Esteban’s character is very parallel to who I am. He’s a businessman, but he’s an artist at heart. He’s a businessman because he has to be. For him and his sister, it’s about survival; they had to leave Cuba…They came to the States and they made a name for themselves in a time where race, culture, and class were a major factor in how you were treated. And yet still they were successful. And they were smart enough to be able to take advantage of their family business and establish themselves in a new place.

I’m very close to my brother; he’s like my best friend. We look out for each other and we’ve always looked out for each other. So that kind of sibling relationship is something that I can relate to strongly and made it really easy to fall right into the character.

I also had help from Zoe [Saldaña] and she’s incredible. That was like the icing on the cake. It was like auto-pilot when she came on and she made it really easy.
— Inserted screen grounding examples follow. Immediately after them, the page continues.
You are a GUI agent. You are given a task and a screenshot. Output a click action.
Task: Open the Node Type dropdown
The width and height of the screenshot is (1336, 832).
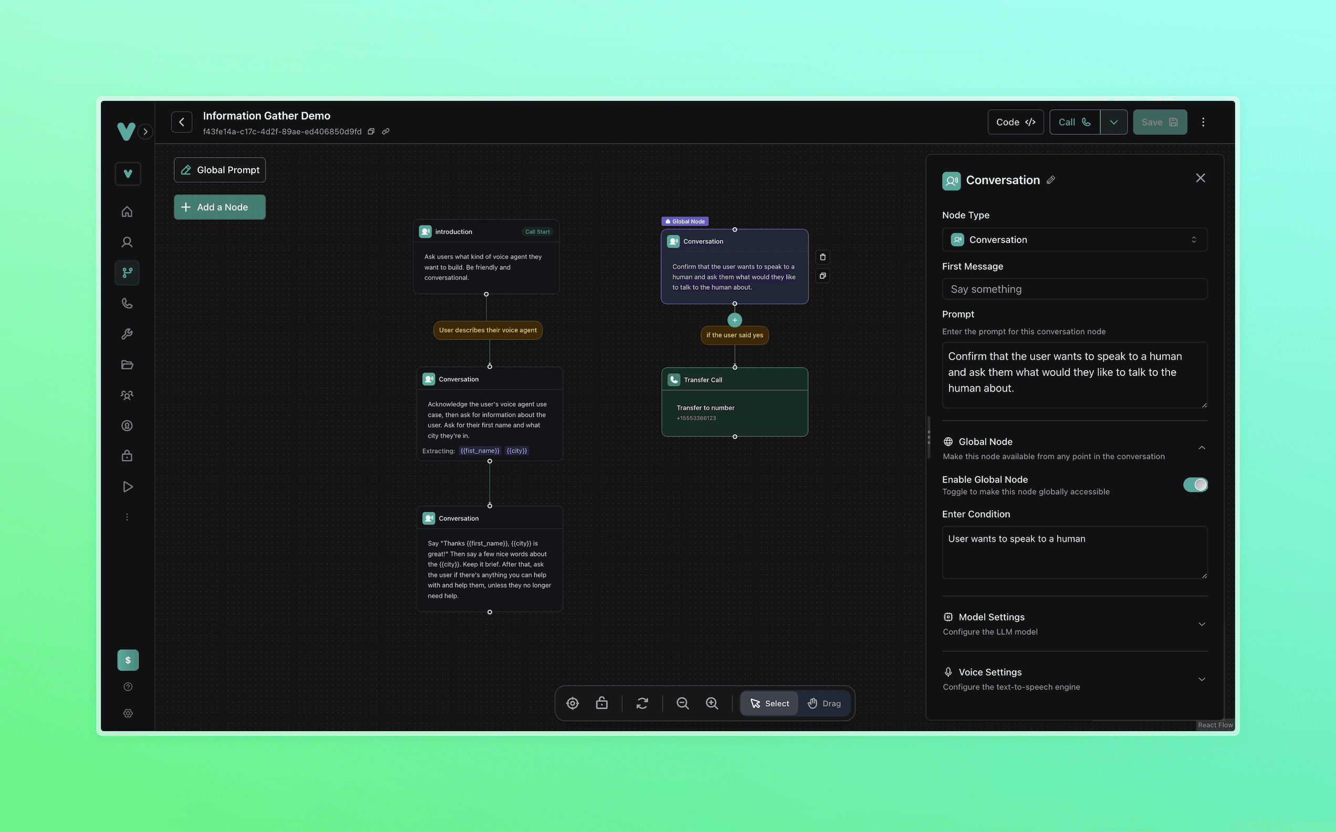(x=1075, y=240)
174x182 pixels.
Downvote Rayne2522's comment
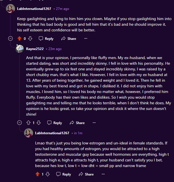[x=39, y=123]
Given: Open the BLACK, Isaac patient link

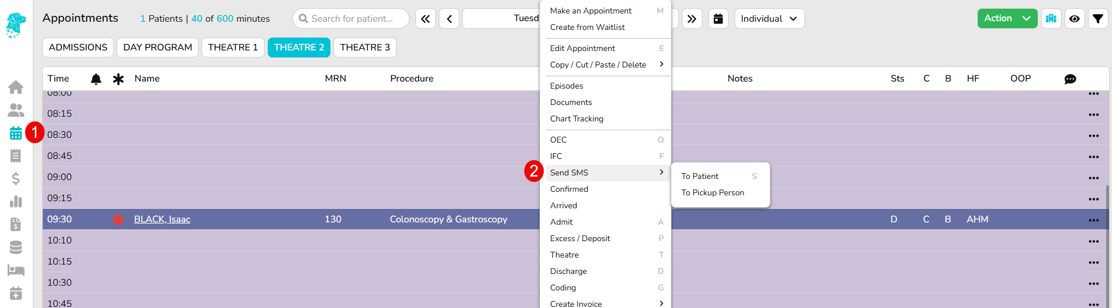Looking at the screenshot, I should tap(162, 219).
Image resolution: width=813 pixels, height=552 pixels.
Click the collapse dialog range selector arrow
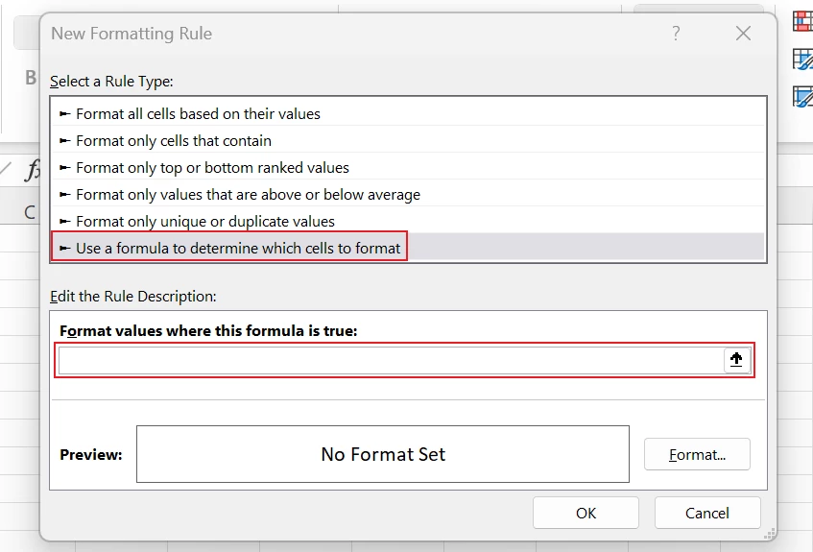click(736, 360)
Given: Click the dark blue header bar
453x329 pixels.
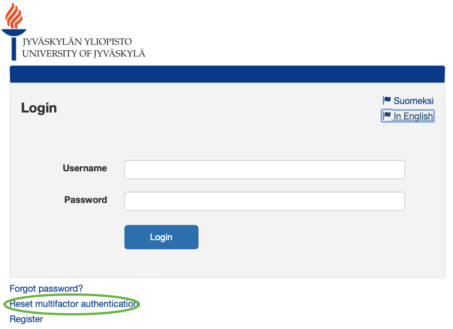Looking at the screenshot, I should [x=226, y=74].
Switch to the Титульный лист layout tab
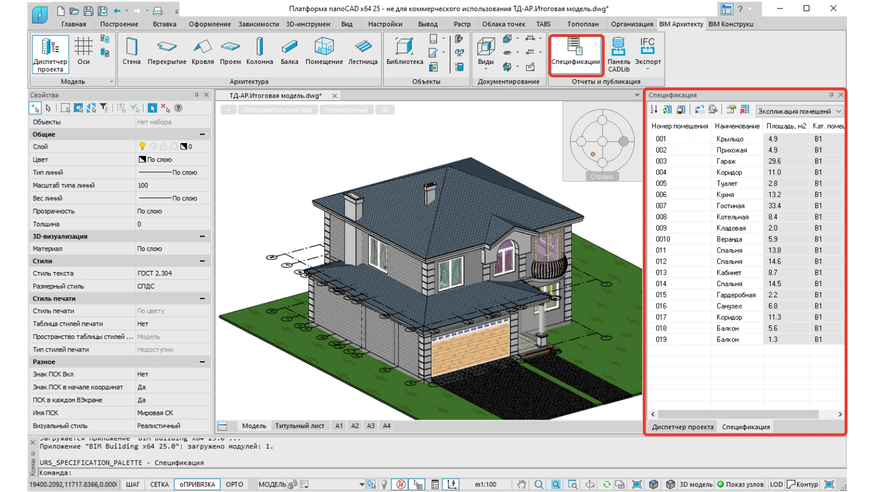The height and width of the screenshot is (492, 875). pos(300,426)
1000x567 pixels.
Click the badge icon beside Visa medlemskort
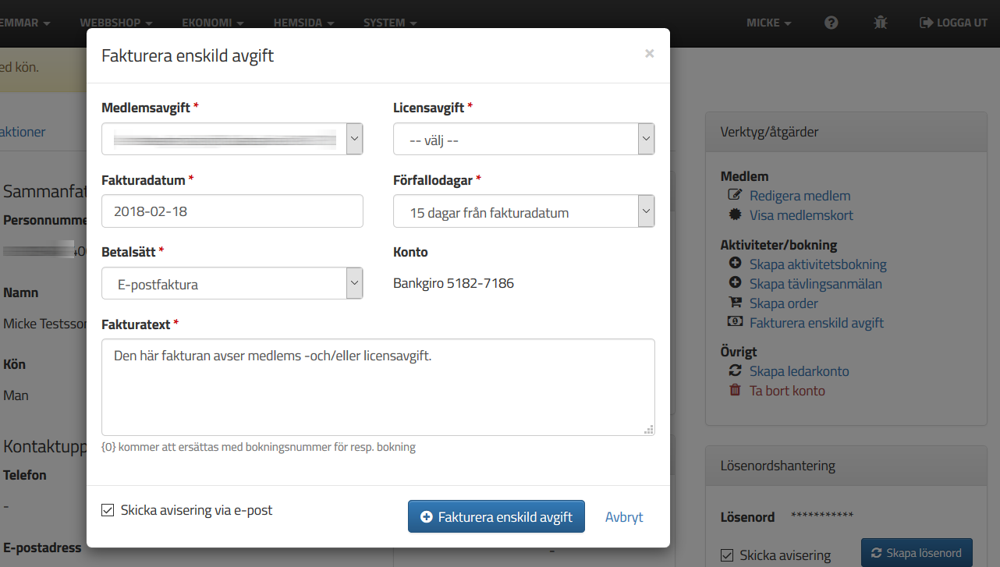click(734, 215)

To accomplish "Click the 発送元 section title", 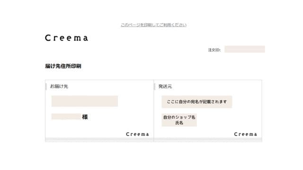I will coord(165,86).
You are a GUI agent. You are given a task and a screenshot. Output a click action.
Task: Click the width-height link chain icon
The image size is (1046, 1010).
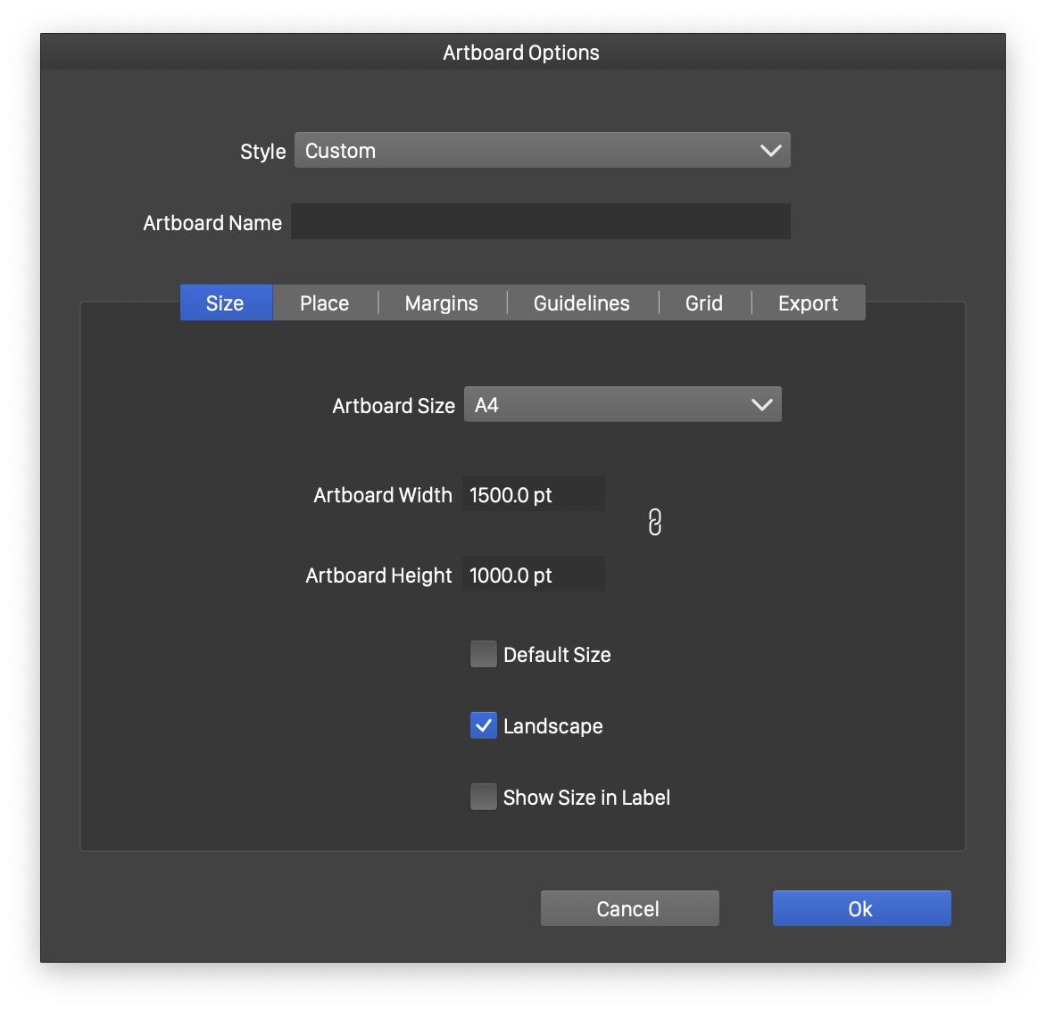click(x=654, y=522)
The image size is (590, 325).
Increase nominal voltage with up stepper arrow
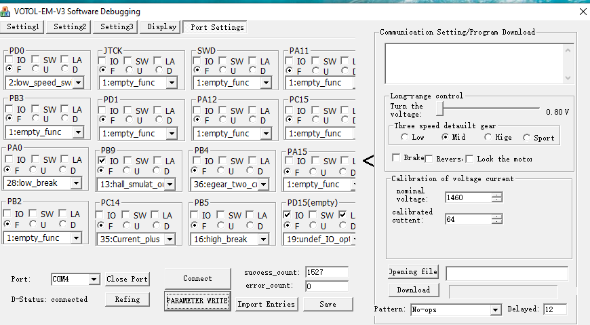[497, 195]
Speaking of Zoe and your role – and this is something that we’ve been talking about a lot at Remezcla recently – it’s really hard to get Afro-Latino representation on the screen, and a lot of Afro-Latino actors have been struggling to get roles. In this film, two Afro-Latinos were casted to play two Afro-Latinos, which is pretty rare.
It has everything to do with Ben’s [Affleck] vision for the film, which was for it to be very authentic, down to the character and where the person really comes from…The proof is in the details. And he had such an eye for the details all the way down to…the details of the clothing. All the clothing is authentic, 1920s-era fashion. I think that all of that adds to the message of the film. It’s awesome that there are people who really do care about these things. It was really cool to be a part of it.

On Wildheart, we heard you sing in Spanish for the first time. You also collaborated with llya Kuryaki and the Valderramas last March.
They’re incredible man; those are my brothers man.

Should we expect you to release any other original Spanish-language tracks soon?
The experience of this film really led me to taking a deeper interest in writing in Spanish. So yeah, I’m hoping we release music in Spanish this year.

I want to connect with Latinos like me, especially here. I’m mixed, and there’s so many kids out there that are mixed race just like I am. I want to connect with them as much as I can and represent for Latinos. We do have a voice and I want to show that I’m one of them, and I think I can do that in a great way. I intend on doing that this year.

Live by Night hits theaters nationwide on January 13, 2017.